Tra 2005 e 2024 «le imprese cinesi hanno beneficiato di forme di sostegno pubblico tra 3 e 8 volte superiori a quelle dei Paesi Ocse e il settore chimico è quello che ha beneficiato maggiormente degli incentivi», ricorda Buzzella. E i risultati si sono visti perché in questi anni la Cina ha raggiunto una quota di mercato del 46%. Le tensioni con gli Stati Uniti e i dazi, hanno avuto l’effetto di far riversare in Europa grandi quantità di prodotti cinesi, con un disavanzo commerciale del Paese che ha superato gli 8 miliardi. «Un continente che vuole assicurarsi l’indipendenza non può fare a meno di una chimica forte – interpreta Buzzella -. Altrimenti non farà altro che importare CO2 e prodotti da altri continenti, senza proporre soluzioni tecnologiche avanzate per la manifattura. E tutto questo accade per la miopia di Bruxelles. Senza chimica non si fanno nemmeno i chip per i data center e senza sviluppare nuove molecole non arriverà mai l’innovazione cercata per avere prodotti più performanti. La chimica non è solo contenuta, la chimica permette la soluzione tecnologica e di disegnare un prodotto ad hoc attraverso la ricerca e lo sviluppo delle molecole. I cinesi hanno insediato una capacità produttiva enorme con consumi bassi, portando i loro prodotti nel resto del mondo. Non sarebbe stato comunque facile competere con la Cina, ma così, con tutti i vincoli ambientali e burocratici europei diventa davvero impossibile».

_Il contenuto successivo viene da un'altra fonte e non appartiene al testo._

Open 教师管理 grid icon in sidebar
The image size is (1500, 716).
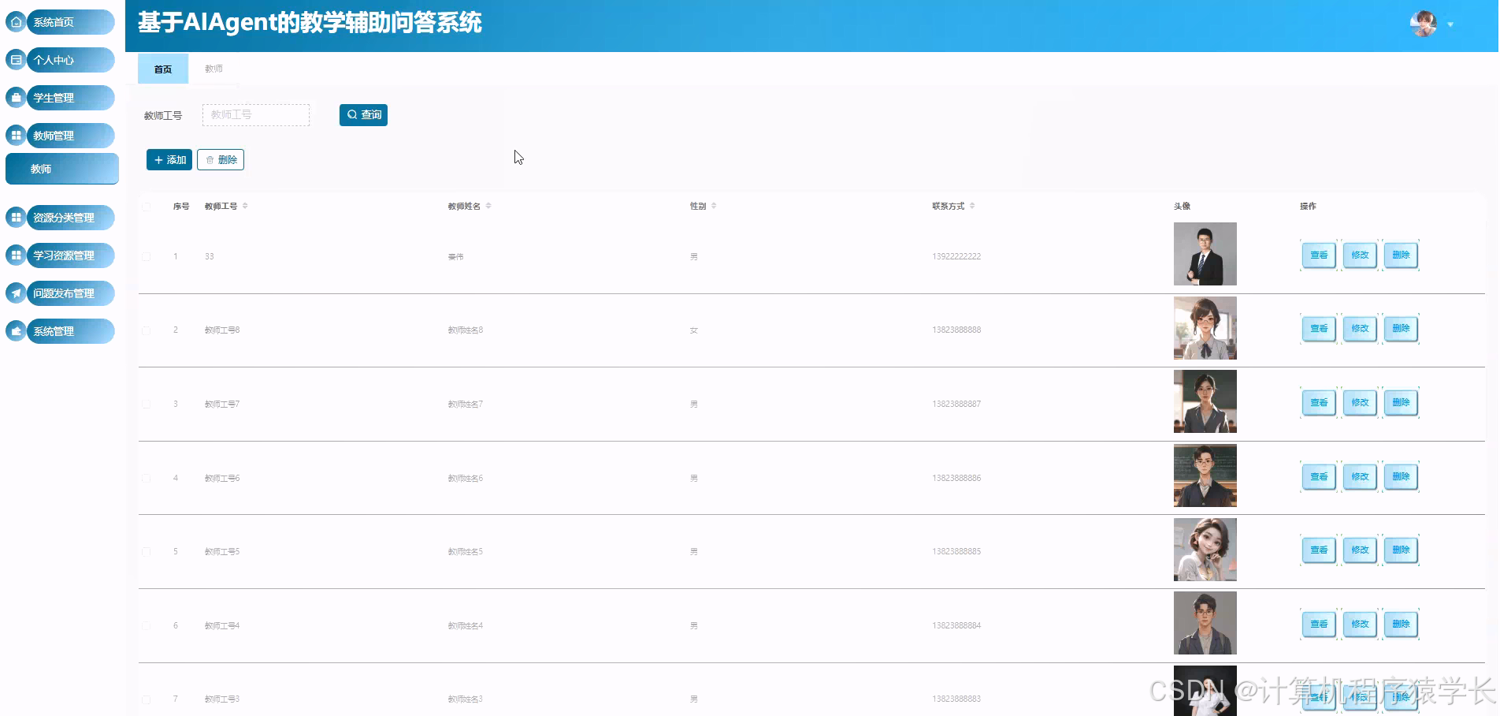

Nonostante un contesto complesso, il 28% delle imprese aumenterà, in modo moderato o significativo, gli investimenti in Italia nel corso dei prossimi 12 mesi. Il 38% prospetta una sostanziale stabilità degli investimenti, mentre un quarto delle imprese parla di riduzione. Che sarà significativa nel 9% dei casi. Una quota non particolarmente elevata considera prioritari, in questo momento, l’efficienza e l’autonomia energetica (22%), i prodotti e i mercati (19%) e la sostenibilità anche in ambito di economia circolare (12%), tenuto conto di quanto già fatto negli anni scorsi, dei vincoli di fattibilità tecnica e della ricettività del mercato.

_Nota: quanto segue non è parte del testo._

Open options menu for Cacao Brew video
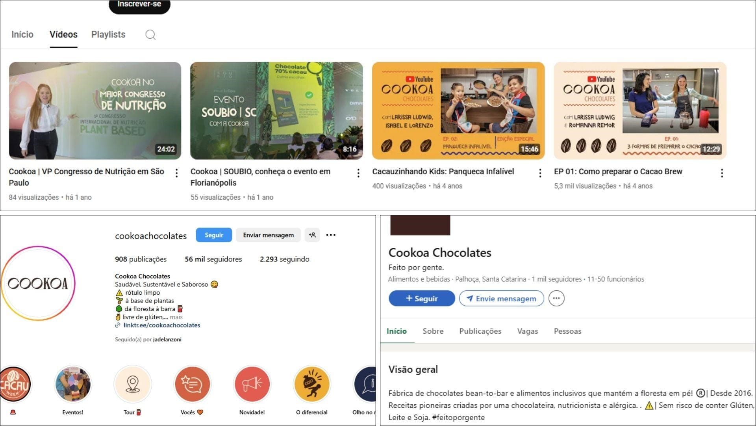Image resolution: width=756 pixels, height=426 pixels. click(x=722, y=173)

L’industria chimica italiana ha archiviato il 2025 con un valore della produzione di 59,9 miliardi, di cui 40,1 di esportazioni. Nel 2026, dopo un primo semestre in cui, nel periodo gennaio aprile, il settore in Italia ha registrato una produzione in calo del 5,2%, per poi risalire per via della corsa agli acquisti da parte dei clienti, soprattutto per la preoccupazione di trovarsi di fronte alla scarsità di materie prime, il secondo semestre si preannuncia ancora in calo: Federchimica conferma la previsione di un arretramento della produzione del 3% nel 2026. Il lieve recupero previsto per il 2027 (+0,5%) – su cui resta un grande punto di domanda per via del contesto instabile -, non cancellerà il fatto che dal 2021 ad oggi il bilancio è negativo a due cifre: il valore della produzione è in calo del 13%, con maggiore sofferenza per la chimica di base.